Generalnie endometrioza to menda...
Zrob sobie badanie z krwi ca125 miedzy 10 a 20 dc. Jest to badanie na raka jajnika ale kiedy ten wskaznik jest podniesiony do np 100 a nie 1000 to moze posrednio wskazywac na endometrioze. Ale nie musi. Mozna miec ca125 w normie a miec mimo to endometrioze. Ale warto zbadac.

Zrobiłam dziś badania 21 DC ze względu głównie na progesteron który wyszedł niski :/
6,04
a ca 125 - 21,01 ale mój cykl od czasu stymulacji tym wszystkim bardzo się zmienił.
Okres skąpszy
Zdecydowanie mniej bolesny(kiedyś musiałam ketonal 100 a dziś nic nie biore.
Pms megaaaa długie ok 10 dni.
Podczas pms bolą mnie jajniki i jest mi niedobrze,spałabym całe dnie.
czuje się beznadziejnie.
Czy ktoś miewa takie beznadziejne PMS????
 
@RedHotChiliPepper28 Ja jestem takim egzemplarzem, który nie korzysta z fb bo kiedyś zgubił hasło. Jakoś nie mam parcia by je odzyskiwać:confused: a czy mogłabym Cię poprosić o te 2 rzeczy tutaj w prywatnej?
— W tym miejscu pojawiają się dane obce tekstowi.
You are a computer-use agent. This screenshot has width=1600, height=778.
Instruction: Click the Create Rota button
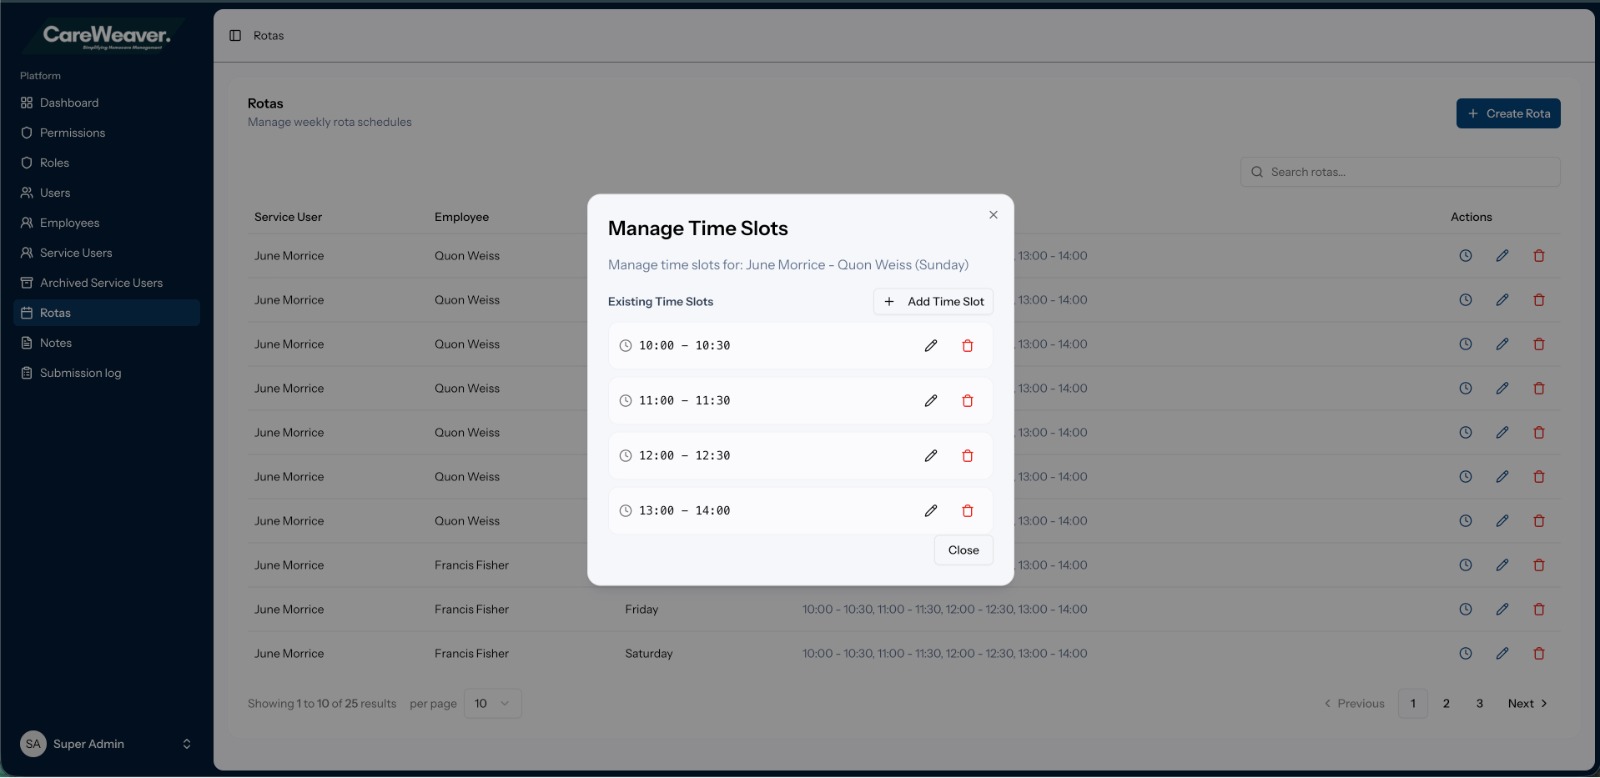pyautogui.click(x=1508, y=114)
Bardzo bardzo proszę :)

Spoko, tylko gdzieś popołudniu, wieczorem jak wejdę na laptopa, bo na komórce tego nie mam, a tylko na niej korzystam z forum :-)
 
reklama
Ta igla tylko wyglada strasznie :rolleyes: jak ja widziałam przed operacjia na żylaki to prawie dostalam zawalu plskałam i we 3 mnie trzymali ( nie wolno sie ruszyc)
A teraz przed cc chlop mówi nie ruszaj sie bede znieczulał mowie czekaj idzie skurcz ....
Nie mam czasu musisz wytrzymać.
Wiec wziełam rękę chlopa co stał obok ...biedny :biggrin2: Da sie nawet na skurczu nie ruszać ... jak trzeba ;)
Znieczulenie nie boli chodz czasem bywa niebezpieczne.
Moj lekarz ( teraz kolega ) odbierał poród wlasnego syna :D zona pod najlepszą opieka wbijli jej igle i w momencie zaczęła majaczyc i wstawac z łóżka.... wyjol igla wrociła do zywych wokół sie w inne miejsce i ok chodz bylo groźnie.